Mainstream of consciousness
But there’s a catch. Unfortunately, mainstream media relies on independent media to keep their finger on the pulse of the arts - especially locally – so what we are beginning to see is a vicious cycle rooted in bad economics and the unspoken idea that international artists are the only one’s worthy of mainstream coverage.
Many of our artists and creators are of an international calibre. They deserve an audience. They deserve the reviews, the interviews, the eyeballs, the money that mainstream media coverage brings. All that takes is for the media to take the opportunity to look beyond the obvious big names and to delve into the depth and breadth of the arts sector.
Neon Flux by Zena Elliott (Ngāti Awa and Te Whanau ā Apanui) and Tia Barratt at Hamilton Gardens Art Festival.
2021 could be the year that the media (and by proxy audiences) take the opportunity to explore new artists and celebrate them loudly on their respective platforms - because together we can shift cultural landscapes.
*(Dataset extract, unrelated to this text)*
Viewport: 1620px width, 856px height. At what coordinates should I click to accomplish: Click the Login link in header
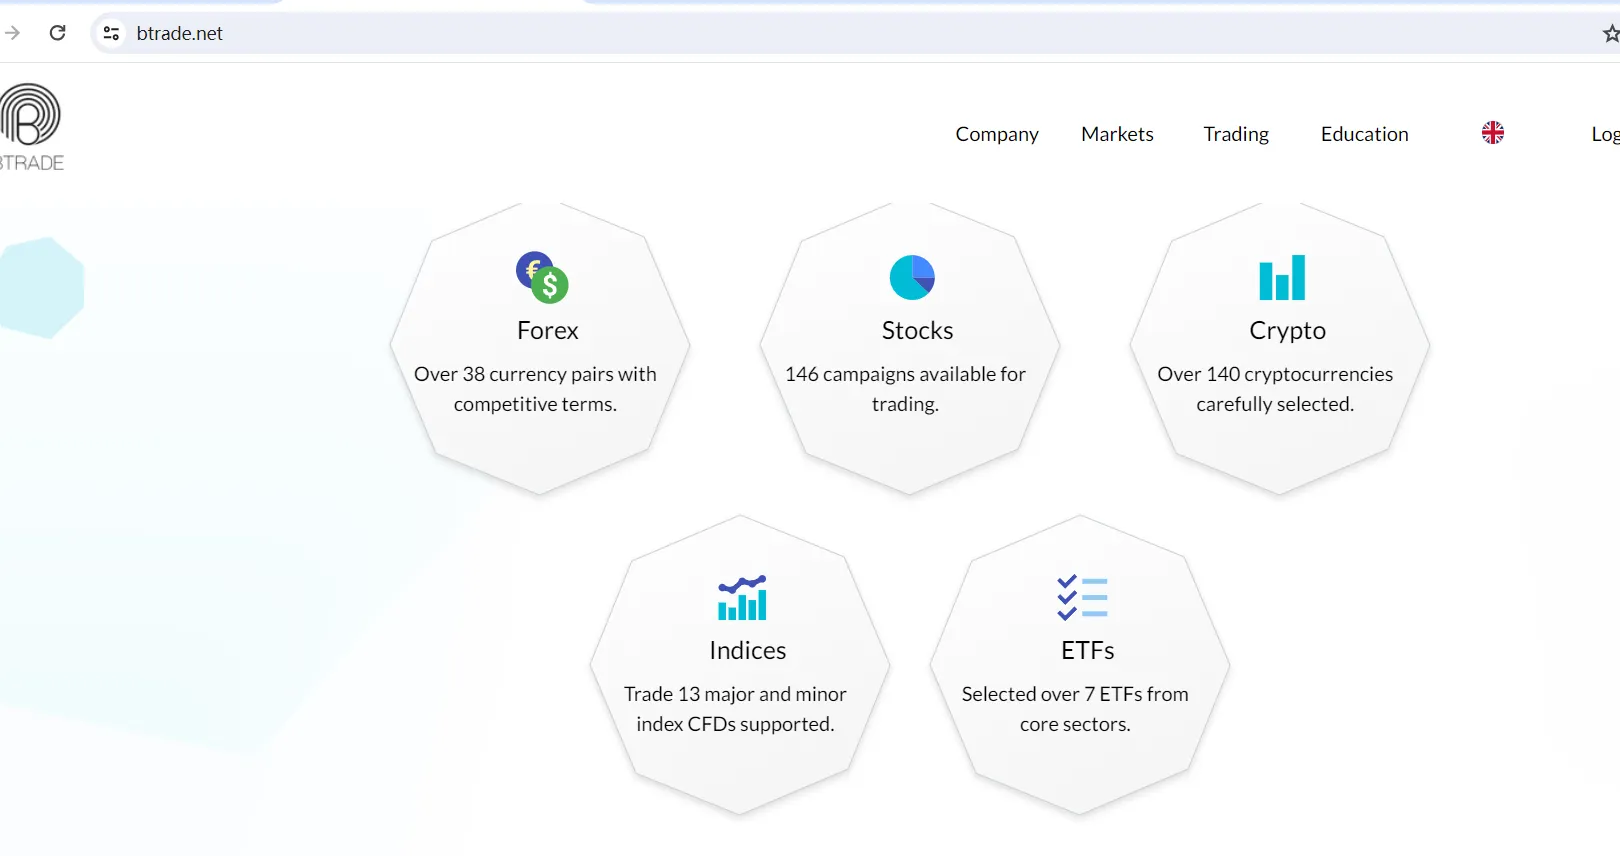point(1605,134)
After all, the whole world is watching – we might as well give them a show.
Get your art on
If you’re ready to dive headlong into our rich creative waters, here are just a couple of tips on where to look to discover art in Aotearoa over the next month (and beyond).
Uniting all of them is the fact that they offer a broad approach to what art is, along with a mixture of established and emerging artists for you to celebrate or fall in love with. Whatever you are looking for, chances are you will find it in at least one of these places - or use it as a launchpad to find your next inspiring brush with creativity.
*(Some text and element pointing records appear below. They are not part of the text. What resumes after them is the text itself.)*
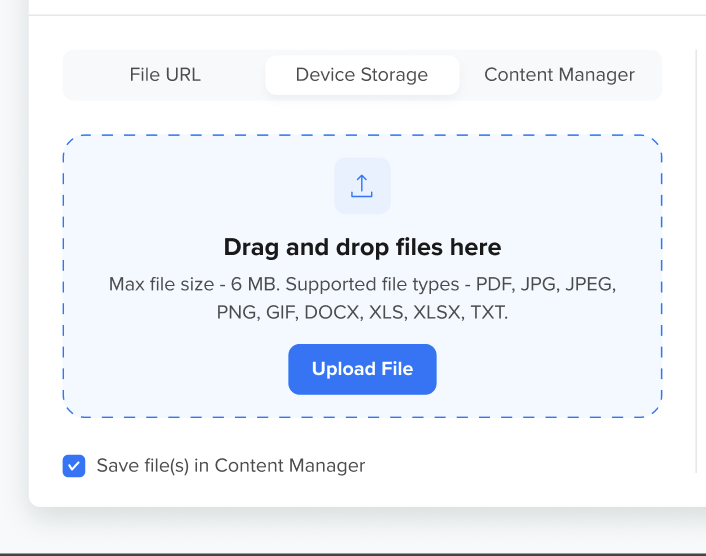Image resolution: width=706 pixels, height=556 pixels.
Task: Open the Content Manager tab
Action: click(559, 75)
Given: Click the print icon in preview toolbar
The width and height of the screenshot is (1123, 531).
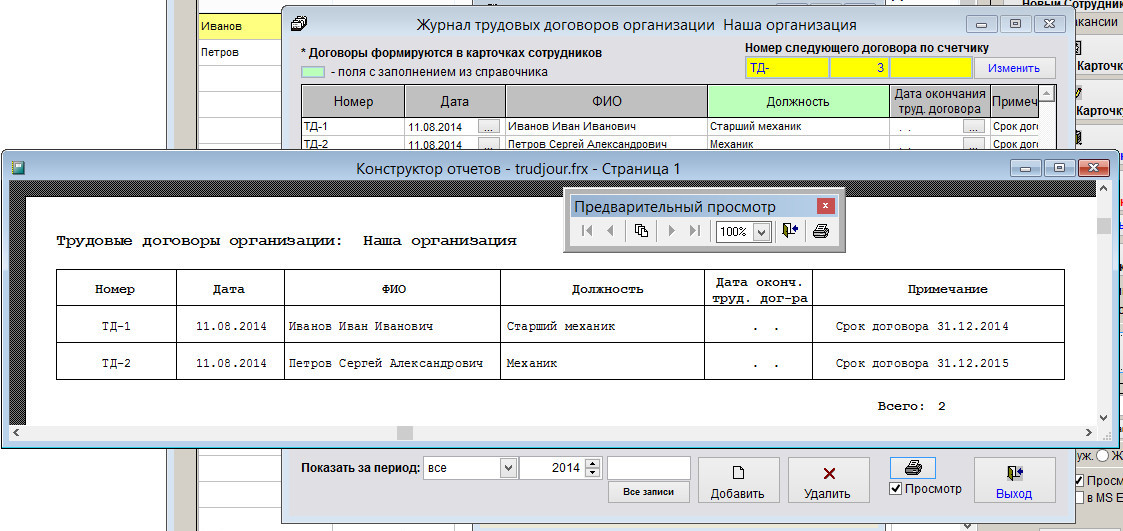Looking at the screenshot, I should [821, 231].
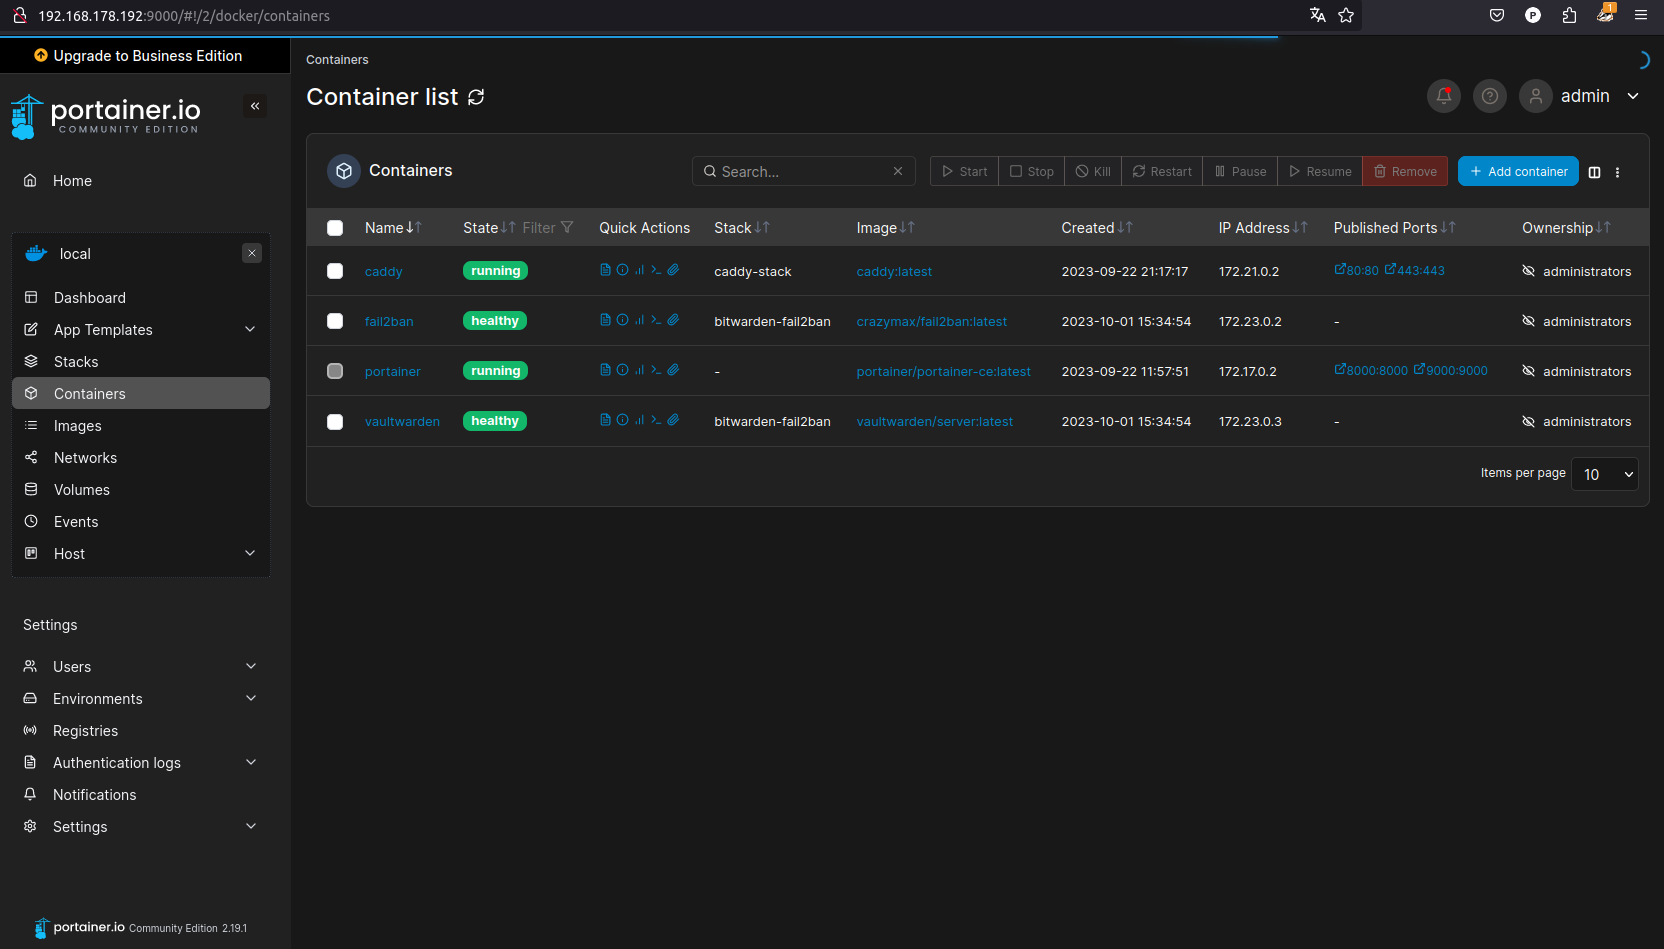Click inspect icon for portainer container
Screen dimensions: 1664x949
[x=622, y=370]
Don't stay in your comfort zone - last week's short Alert Level relapse was a timely reminder of how good we really have it.
Auckland Arts Festival: 4 -21 March, Auckland
Aroha Arts Project, part of the Auckland Arts Festival.
For the month of March, over 70 shows and events will explore the theme of ‘Aroha’, described as being “a multifaceted [interpretation which also includes] compassion, empathy, sympathy, affection, caring, benevolence and kindness…in this rapidly changing world, the many facets of aroha are more relevant than ever.”
There also promises to be a “massive increase in free events, supporting access to our Kaupapa.” This is the chance to try something from outside your usual wheelhouse. You can check out the full programme here.
Hamilton Gardens Arts Festival: 20-28 February, Hamilton
'This is Kiwi', part of the Hamilton Gardens Art Festival.
I’ve been saying it for years, but the Hamilton Arts scene is fantastic. Hamilton Gardens is considered one of the best public gardens in the world, so put the two together and you’ve got something pretty special. It’s on as we speak - The full programme can be found on their website.
Newtown Festival: Sunday, 7 March, Wellington
Drag entertainer Hugo Grrl is part of the Newtown Festival lineup. Photo: Tom Hollow.
If you’re going to spend one day in Wellington, make it this one. Touted as Aotearoa’s biggest free festival and street fair in one of Wellington’s most vibrant suburbs, it is a fantastic day out for the entire family. This year, they will be hosting 15 stages and 420 stalls. Read all about them here.
Every Fringe Festival across Aotearoa
'An Extraordinary Meeting' on at Auckland Fringe.
There are Fringe Festivals across all major cities in Aotearoa. Each one has its own flavour and is worth going to. Check out your nearest one - Tāmaki Makaurau, yours is underway right now.